You can sign up for the symposium when registering for the ISWC.
Read more here.
Elsevier Developer Session
This session will further familiarize participants to the SciVerse Applications platform, an OpenSocial based gadgets framework which extends the online search and discovery platform SciVerse. Using Elsevier Content and Framework APIs, developers can create apps to integrate data and tools into the scientific articles on ScienceDirect and Scopus, and complement the search workflows across all of SciVerse.

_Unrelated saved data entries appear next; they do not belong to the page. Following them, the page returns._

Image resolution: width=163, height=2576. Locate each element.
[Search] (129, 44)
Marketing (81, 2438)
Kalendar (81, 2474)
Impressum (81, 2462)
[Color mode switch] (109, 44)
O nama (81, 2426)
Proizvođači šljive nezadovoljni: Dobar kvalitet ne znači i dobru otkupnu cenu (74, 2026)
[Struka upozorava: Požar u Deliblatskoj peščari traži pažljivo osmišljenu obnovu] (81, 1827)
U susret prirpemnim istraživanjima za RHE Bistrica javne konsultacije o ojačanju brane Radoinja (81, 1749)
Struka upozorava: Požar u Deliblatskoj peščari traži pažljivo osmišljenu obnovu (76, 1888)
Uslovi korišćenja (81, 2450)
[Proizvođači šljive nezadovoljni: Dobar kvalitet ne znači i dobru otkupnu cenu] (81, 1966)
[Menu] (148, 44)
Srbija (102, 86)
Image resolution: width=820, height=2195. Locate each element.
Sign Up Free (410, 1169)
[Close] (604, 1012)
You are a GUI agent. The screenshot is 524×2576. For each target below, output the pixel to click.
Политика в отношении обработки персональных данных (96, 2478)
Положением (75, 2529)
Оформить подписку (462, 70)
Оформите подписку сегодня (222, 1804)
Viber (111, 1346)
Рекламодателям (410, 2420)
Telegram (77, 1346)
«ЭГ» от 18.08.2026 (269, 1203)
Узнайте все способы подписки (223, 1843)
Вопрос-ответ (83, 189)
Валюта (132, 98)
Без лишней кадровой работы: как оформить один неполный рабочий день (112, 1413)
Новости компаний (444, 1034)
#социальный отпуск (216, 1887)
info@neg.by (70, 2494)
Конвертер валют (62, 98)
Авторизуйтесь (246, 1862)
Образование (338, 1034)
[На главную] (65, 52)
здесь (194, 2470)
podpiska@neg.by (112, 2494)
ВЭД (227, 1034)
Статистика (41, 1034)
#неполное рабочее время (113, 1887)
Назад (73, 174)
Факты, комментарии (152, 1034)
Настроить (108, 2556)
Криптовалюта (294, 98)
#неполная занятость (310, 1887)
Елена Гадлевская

SciVerse contains about a quarter of the worlds peer reviewed scientific full text articles (currently numbering at over 11 million) as well as the world's largest abstract and citation database containing 40 million abstracts, plus hundreds of millions of scientific web documents, author profiles and affiliation profiles. Combining search and retrieval API access to this unparalleled volume of content with a global user base of 15,000,000 researchers, SciVerse Applications offers developers a unique opportunity to create applications which can have a real impact the efficiency of researchers worldwide.